À partir de 1954, il était membre du secrétariat de la section de Martigues. En février 1955 il exerçait toujours cette fonction, tout en militant dans la cellule de Lavéra. Georges Lazzarino, secrétaire de la fédération des Bouches-du-Rhône, rédigea comme appréciation à son propos : « Camarade animé d’un grand esprit de parti. A fait de grands efforts pour accomplir les diverses responsabilités que lui a confié successivement le parti. A obtenu des résultats à toutes ces responsabilités. Doit veiller à ne pas se laisser absorber par des tâches pratiques au détriment de son effort idéologique. » Du 13 février au 12 mars 1955, Fournier suivit une école centrale syndicale d’un mois. Gaston Plissonnier, secrétaire administratif du PCF, envoyait le 2 mai au nom de la Section de montée des cadres une appréciation sur sa présence au secrétariat fédéral des Bouches-du-Rhône : « A peiné pour suivre surtout au début. S’est accroché. Bon camarade, attaché au Parti. Un peu confus. L’école l’a fait beaucoup réfléchir. Devrait progresser. »

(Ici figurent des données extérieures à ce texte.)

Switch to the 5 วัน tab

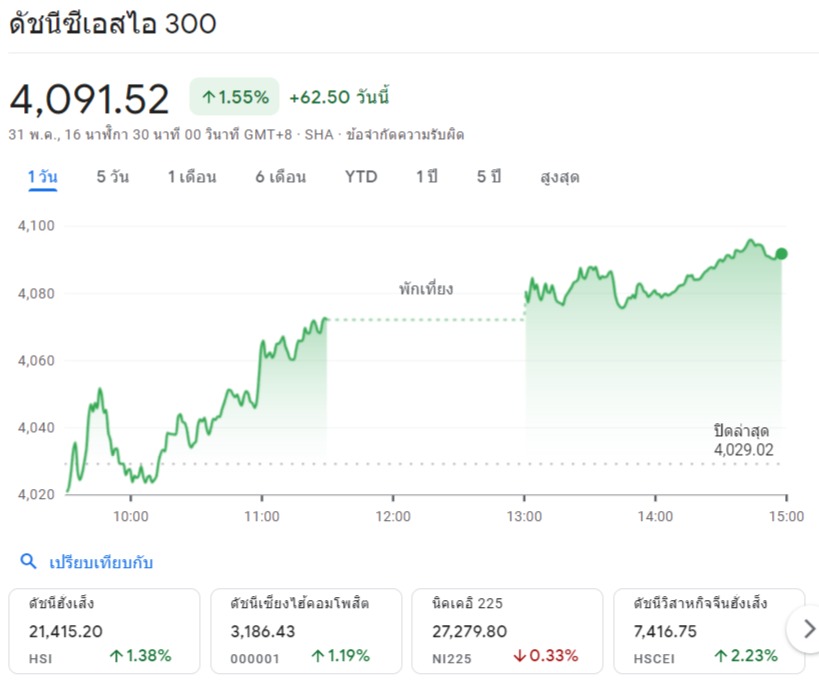[112, 177]
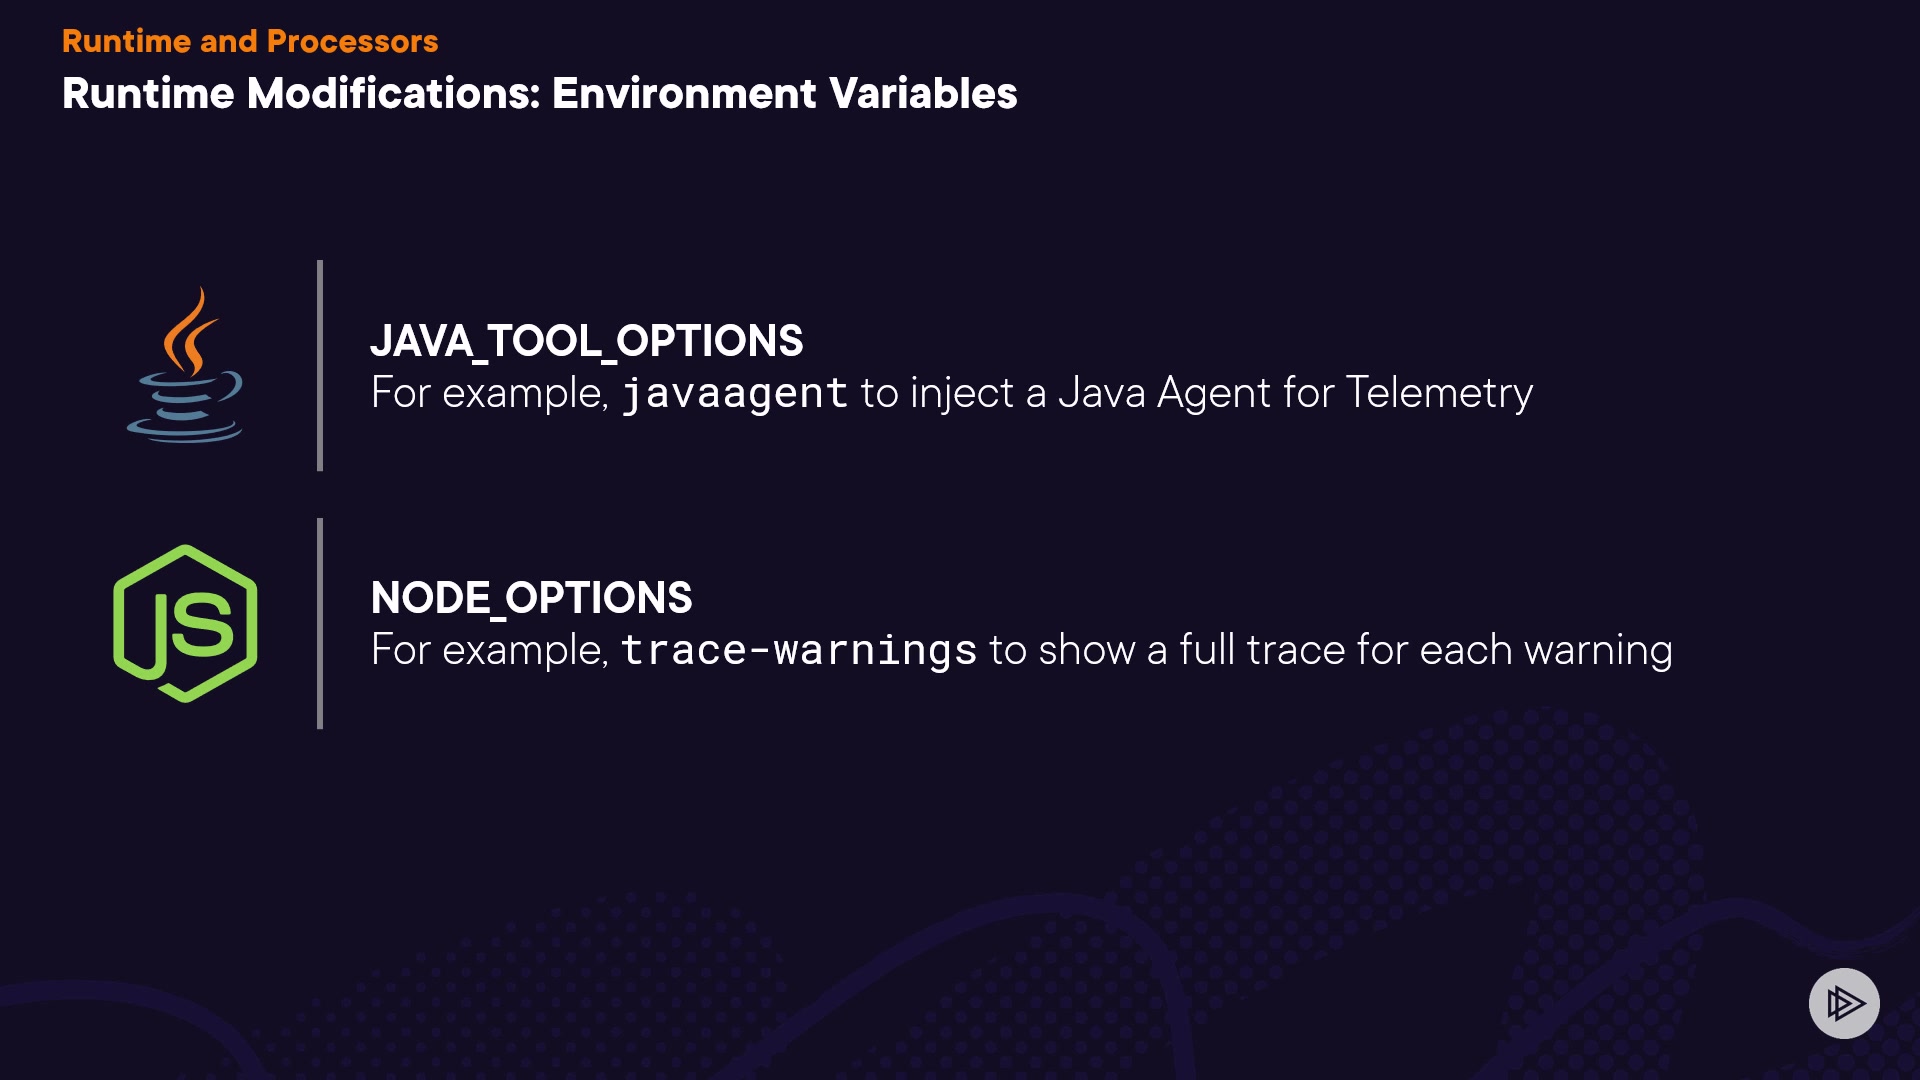Click the orange "Runtime and Processors" heading
This screenshot has width=1920, height=1080.
click(x=250, y=41)

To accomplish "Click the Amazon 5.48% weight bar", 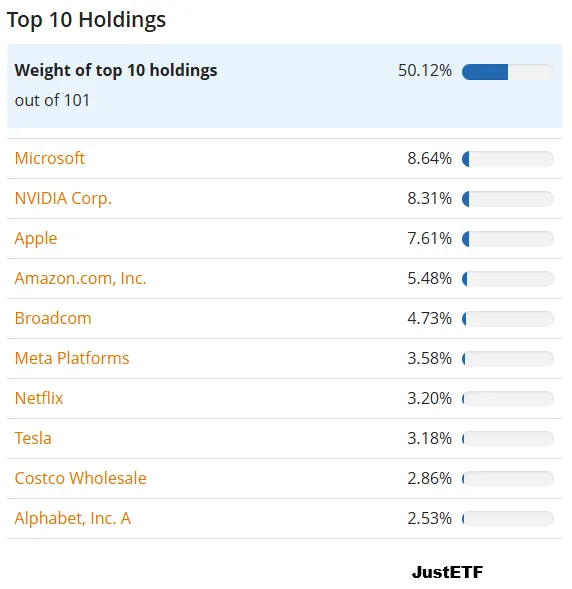I will pyautogui.click(x=507, y=279).
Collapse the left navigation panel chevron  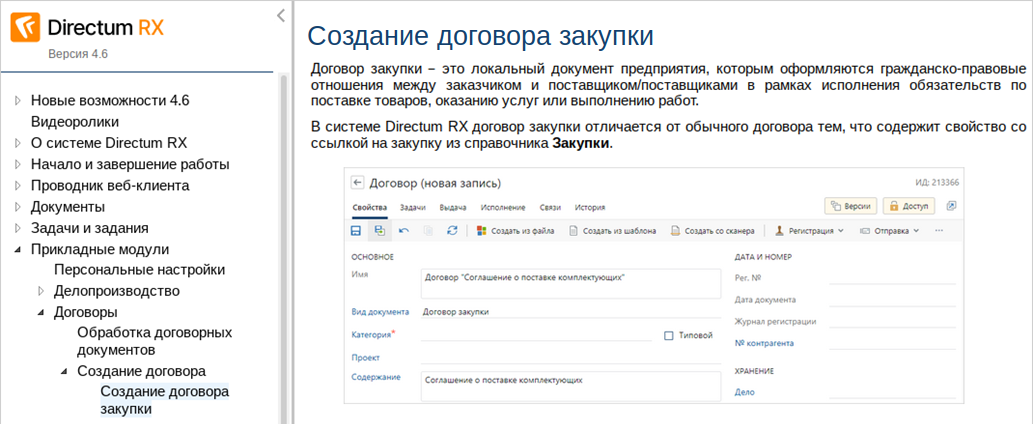point(281,15)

En juin 1956, Marius Fournier était secrétaire de la section PCF martégale. Il était devenu monteur en chauffage central pour l’entreprise Gaymard, sise à Martigues, et était investi dans la cellule communiste du bâtiment. Son questionnaire biographique de 1956 portait des appréciations politiques enthousiastes de Pascal Posado, membre du secrétariat fédéral, signées le 7 juillet 1956 : « Militant populaire, il prit une part très active à la Direction des grandes grèves de Port-de-Bouc. Puis militant du syndicat du Bâtiment il organisa des mouvements puissants dans les entreprises du Bâtiment qui construisaient le Naphtachimie. »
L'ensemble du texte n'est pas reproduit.